20 Agosto 2009 alle 11:04

Ci arrabattiamo per visitare mezzo mondo, ci ricaviamo le vacanze partendo al volo con gli impegni che ci inseguono e la casa lasciata in disordine, corriamo come pazzi per riuscire a conciliare tutto. Andiamo in posti meravigliosi tanto diversi da casa nostra, siamo ansiosi di vedere, di confrontare, di osservare tutto quanto. Viaggiando si imparano molte cose, si ammira quello che è bello, si studiano le usanze degli altri, ci si incuriosisce, magari ti viene voglia, al ritorno, di comprare un bel libro per approfondire. Il ritorno però. Il ritorno ti ricorda che devi ricominciare a trottare, difatti mentre scrivo, un sinistro mucchio di biancheria appollaiato sull’asse da stiro mi chiama con insistenza, ricordandomi che mi devo muovere. Qui sul tavolo, davanti a me, ci sono dei fascicoli che si sentono orfani del mio intervento e mi guardano, lo sento, tutta questa carta mi sta guardando, mi ricorda che sto perdendo tempo. Però devo averli due minuti per dire che il ritorno in patria mi piace sempre. Sento il bisogno di dirlo, non c’è bucato che tenga, amo l’Italia da morire, più vado all’estero, anche nel posto più paradisiaco, perfetto, più son felice quando la rivedo, con tutti i suoi problemi, sempre drammaticamente gli stessi, ma cavolo rimane un posto meraviglioso l’Italia. Le italiche disgrazie, gli intoppi, la burocrazia, conviviamo con i problemi tutto l’anno e ci piace parlar male di noi stessi e del nostro Paese. Che grande errore! Si parlasse meno e si amasse di più la nostra patria, che a guardar bene, è un posto dove non si vive male, paese che vai, problemi che trovi, in realtà. E invece noi giù a parlarci male addosso per compiacere qualche straniero smanioso di sentirsi superiore. Ma allora, come proposito per il dopo ferie, ci impegnamo a non rimanere agli augusti pareri del Guardian (la cui redazione, ne sono convinta, vorrebbe trasferirsi qui, solo per il nostro cibo superlativo), e ad amarlo il Bel Paese, solo così si può pian piano migliorare quello che non ci piace.
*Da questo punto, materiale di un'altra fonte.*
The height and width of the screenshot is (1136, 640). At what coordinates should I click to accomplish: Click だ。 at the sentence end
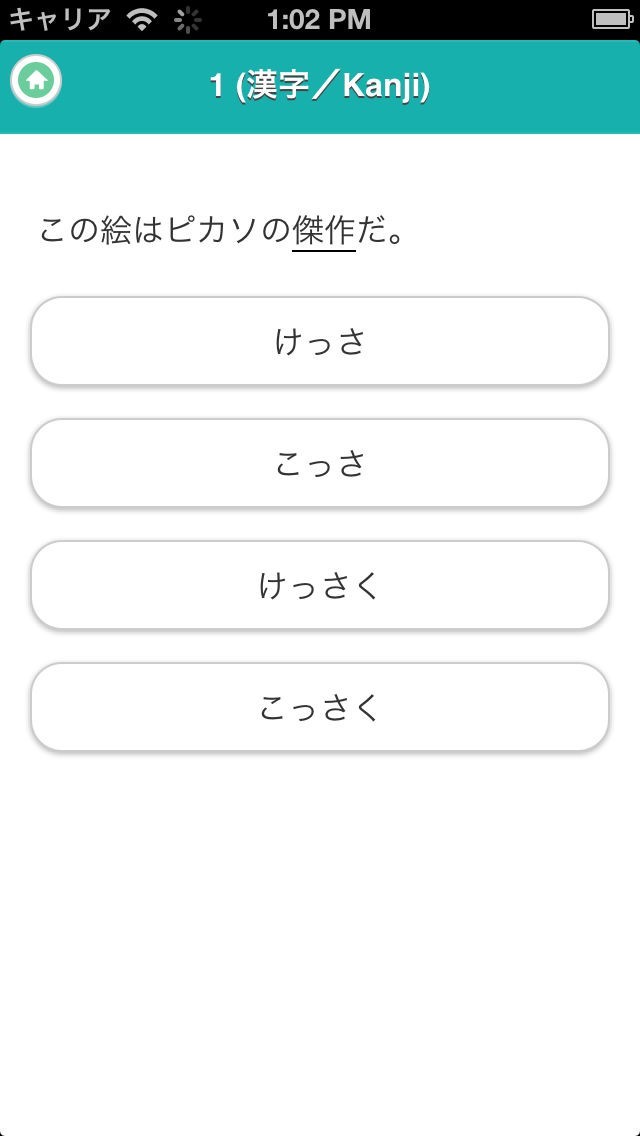click(x=381, y=231)
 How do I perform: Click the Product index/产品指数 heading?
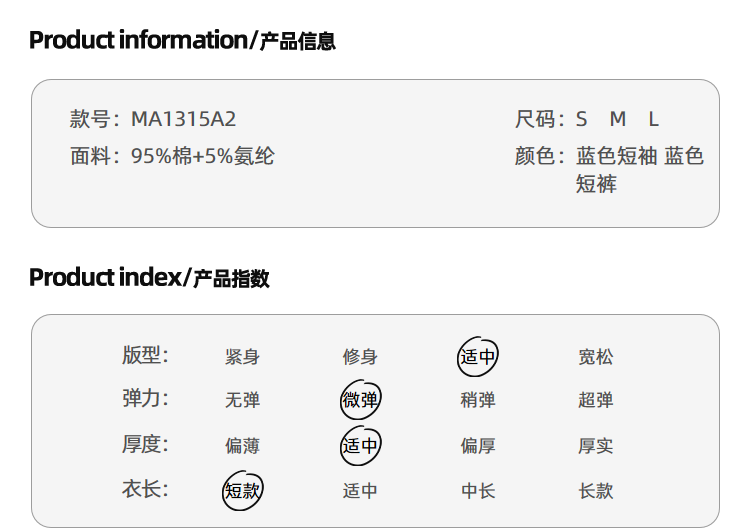(149, 277)
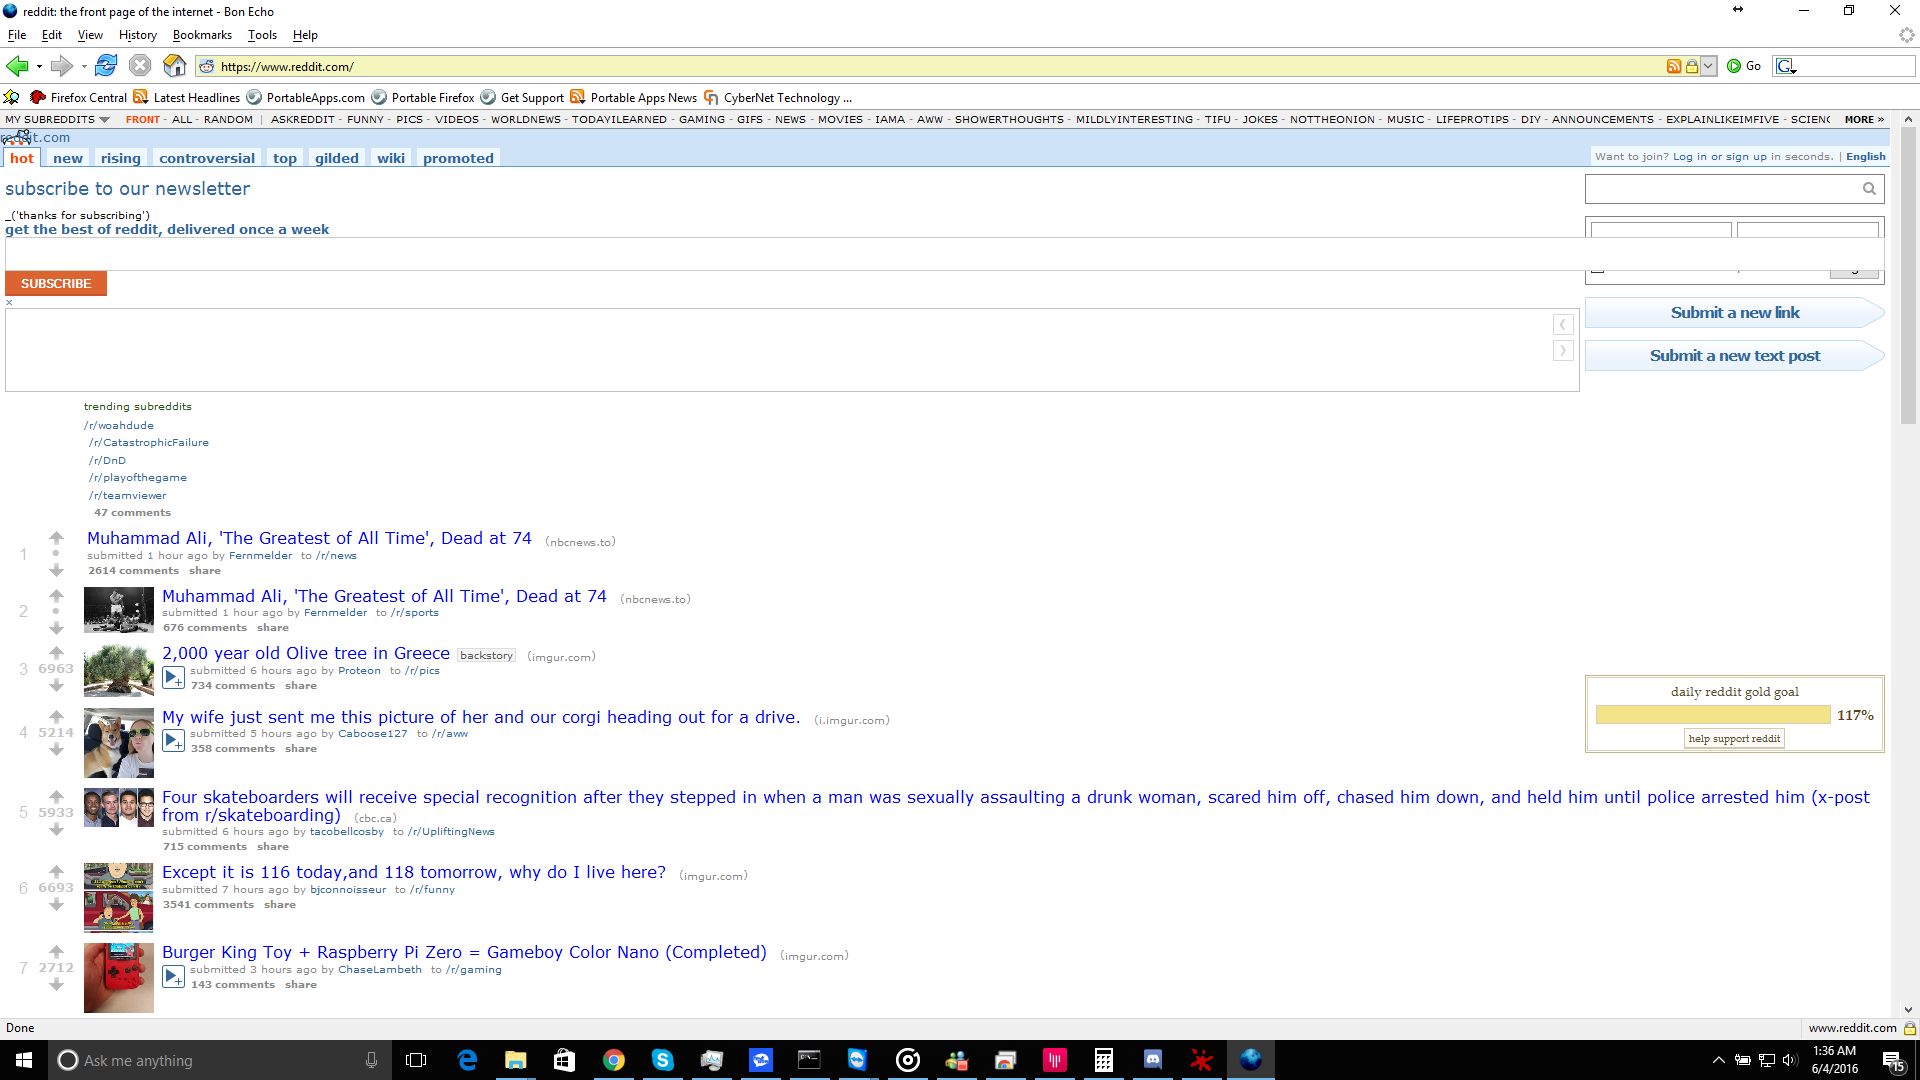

P.s. Questo stato di grazia ha un tempo rigorosamente limitato. Si esaurisce alla prima grana.

P.p.s. In ogni caso, anche quando sarò incazzata con l’Italia e gli italiani, non darò mai ragione né al Guardian, né a qualsiasi altro giornale che si sogni di far critiche da fratello maggiore. Tapperei loro la bocca con un pezzo di magnifico percorino sardo, ecco un’idea.